Lo Stadio Azteca consegnato alla Fifa: tutte le novità del leggendario impianto di Città del Messico

Lo Stadio Azteca, ora temporaneamente chiamato Stadio di Città del Messico, è stato consegnato alla Fifa dopo importanti lavori di rinnovamento. L'impianto ospiterà la gara inaugurale e sarà il primo al mondo a ospitare tre edizioni dei Mondiali.

Dopo diciotto mesi di lavori, la società che gestisce lo Stadio Azteca di Città del Messico ha consegnato ufficialmente l’impianto alla Fifa. L’arena, recentemente ribattezzata Stadio Banorte, sarà chiamata temporaneamente “Stadio di Città del Messico” durante la competizione, per eliminare ogni riferimento agli sponsor. Secondo quanto riportato in un comunicato, lo stadio “farà storia come l’unico a livello globale a ospitare tre rassegne iridate”.

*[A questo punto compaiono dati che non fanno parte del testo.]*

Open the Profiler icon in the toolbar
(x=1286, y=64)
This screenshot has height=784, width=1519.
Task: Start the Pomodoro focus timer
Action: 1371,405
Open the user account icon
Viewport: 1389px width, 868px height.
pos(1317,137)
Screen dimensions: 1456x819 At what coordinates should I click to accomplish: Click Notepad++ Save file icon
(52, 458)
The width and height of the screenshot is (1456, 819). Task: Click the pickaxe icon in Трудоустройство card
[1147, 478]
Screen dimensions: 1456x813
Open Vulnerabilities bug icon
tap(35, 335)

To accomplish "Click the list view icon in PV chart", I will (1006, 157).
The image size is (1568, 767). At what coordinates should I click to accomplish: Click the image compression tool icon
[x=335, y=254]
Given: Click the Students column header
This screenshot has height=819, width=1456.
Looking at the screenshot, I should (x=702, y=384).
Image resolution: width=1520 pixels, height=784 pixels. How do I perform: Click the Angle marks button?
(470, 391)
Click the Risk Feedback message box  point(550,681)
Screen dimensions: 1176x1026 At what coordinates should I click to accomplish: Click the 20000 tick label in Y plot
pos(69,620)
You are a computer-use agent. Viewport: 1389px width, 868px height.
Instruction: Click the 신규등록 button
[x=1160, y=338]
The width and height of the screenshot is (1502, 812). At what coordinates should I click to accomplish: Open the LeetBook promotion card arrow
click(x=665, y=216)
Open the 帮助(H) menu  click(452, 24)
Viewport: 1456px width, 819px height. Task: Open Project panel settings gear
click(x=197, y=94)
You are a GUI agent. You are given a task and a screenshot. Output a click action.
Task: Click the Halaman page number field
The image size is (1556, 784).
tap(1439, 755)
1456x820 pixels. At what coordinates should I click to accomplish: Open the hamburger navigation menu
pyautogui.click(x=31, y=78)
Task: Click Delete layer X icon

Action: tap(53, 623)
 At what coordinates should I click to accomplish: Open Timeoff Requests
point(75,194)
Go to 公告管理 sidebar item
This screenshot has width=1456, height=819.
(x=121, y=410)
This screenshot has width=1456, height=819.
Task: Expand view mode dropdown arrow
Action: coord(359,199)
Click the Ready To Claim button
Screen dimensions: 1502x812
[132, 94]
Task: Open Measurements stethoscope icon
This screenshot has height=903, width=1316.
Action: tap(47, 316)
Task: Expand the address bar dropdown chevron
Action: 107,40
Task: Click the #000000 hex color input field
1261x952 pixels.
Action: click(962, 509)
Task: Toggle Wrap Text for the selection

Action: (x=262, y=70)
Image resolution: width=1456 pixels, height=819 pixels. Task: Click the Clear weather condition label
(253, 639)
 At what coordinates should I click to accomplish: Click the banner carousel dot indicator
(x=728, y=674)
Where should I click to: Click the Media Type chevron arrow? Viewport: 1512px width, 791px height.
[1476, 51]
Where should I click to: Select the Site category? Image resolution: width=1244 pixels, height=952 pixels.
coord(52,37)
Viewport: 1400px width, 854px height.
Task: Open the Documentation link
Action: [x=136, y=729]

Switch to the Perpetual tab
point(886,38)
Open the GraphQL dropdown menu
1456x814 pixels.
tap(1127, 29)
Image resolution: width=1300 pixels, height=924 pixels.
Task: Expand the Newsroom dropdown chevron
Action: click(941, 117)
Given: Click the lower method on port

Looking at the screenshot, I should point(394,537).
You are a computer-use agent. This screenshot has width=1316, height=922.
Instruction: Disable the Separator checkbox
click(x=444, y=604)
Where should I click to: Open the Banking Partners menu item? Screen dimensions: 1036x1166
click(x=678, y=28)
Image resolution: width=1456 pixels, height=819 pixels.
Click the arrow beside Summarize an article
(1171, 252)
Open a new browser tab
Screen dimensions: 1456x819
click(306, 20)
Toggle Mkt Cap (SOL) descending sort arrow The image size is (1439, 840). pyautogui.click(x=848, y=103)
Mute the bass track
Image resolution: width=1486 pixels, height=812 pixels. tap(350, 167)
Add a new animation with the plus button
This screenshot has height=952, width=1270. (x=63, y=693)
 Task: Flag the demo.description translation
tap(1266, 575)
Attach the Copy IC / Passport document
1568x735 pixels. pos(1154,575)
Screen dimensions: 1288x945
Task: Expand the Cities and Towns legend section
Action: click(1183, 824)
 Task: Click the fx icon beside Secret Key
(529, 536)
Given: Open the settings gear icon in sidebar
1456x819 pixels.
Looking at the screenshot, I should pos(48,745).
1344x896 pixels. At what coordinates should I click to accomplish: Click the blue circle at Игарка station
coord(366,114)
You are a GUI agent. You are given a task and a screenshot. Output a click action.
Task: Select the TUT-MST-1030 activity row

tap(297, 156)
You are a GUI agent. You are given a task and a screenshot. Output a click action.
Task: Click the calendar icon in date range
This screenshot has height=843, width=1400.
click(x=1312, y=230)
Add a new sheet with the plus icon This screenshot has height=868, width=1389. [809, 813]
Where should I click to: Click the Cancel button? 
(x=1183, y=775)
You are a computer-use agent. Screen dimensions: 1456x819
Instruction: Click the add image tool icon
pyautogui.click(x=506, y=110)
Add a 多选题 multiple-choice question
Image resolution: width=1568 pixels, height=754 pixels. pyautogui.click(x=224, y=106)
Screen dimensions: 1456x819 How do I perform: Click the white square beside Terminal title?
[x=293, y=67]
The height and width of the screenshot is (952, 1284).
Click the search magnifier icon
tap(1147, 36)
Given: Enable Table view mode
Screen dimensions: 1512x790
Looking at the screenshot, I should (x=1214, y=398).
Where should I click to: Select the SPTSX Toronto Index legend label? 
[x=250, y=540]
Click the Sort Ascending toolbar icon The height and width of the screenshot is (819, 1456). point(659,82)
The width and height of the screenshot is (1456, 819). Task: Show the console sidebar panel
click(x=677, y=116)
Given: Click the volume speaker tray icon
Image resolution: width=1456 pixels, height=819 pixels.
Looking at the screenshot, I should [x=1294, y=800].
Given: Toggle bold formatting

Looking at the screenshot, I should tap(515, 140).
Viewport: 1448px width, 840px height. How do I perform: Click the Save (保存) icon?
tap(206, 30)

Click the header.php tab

Rinnovamento tecnologico e nuove strutture 

Lo stadio ha subito un ampio rinnovamento tecnologico per rispettare i requisiti richiesti in vista della gara inaugurale dell’11 giugno. Tra le principali novità ci sono un campo in erba naturale rinforzata, nuovi impianti sonori e grandi schermi luminosi. Sono state inoltre installate reti ottiche per offrire un collegamento Wi-Fi gratuito al pubblico. L’intervento ha previsto anche la creazione di ampie zone di accoglienza e svago per i tifosi.

Le dichiarazioni dei gestori 

I responsabili dell’impianto hanno dichiarato: “È motivo di enorme orgoglio far parte di questo momento storico per il Messico e per il calcio internazionale”. Affidando l’operatività dello stadio alla Fifa per la durata della competizione, i gestori hanno aggiunto: “Auguriamo successo a tutte le nazionali che giocheranno nel nostro campo, in particolare alla nostra nazionale, quella del Messico”.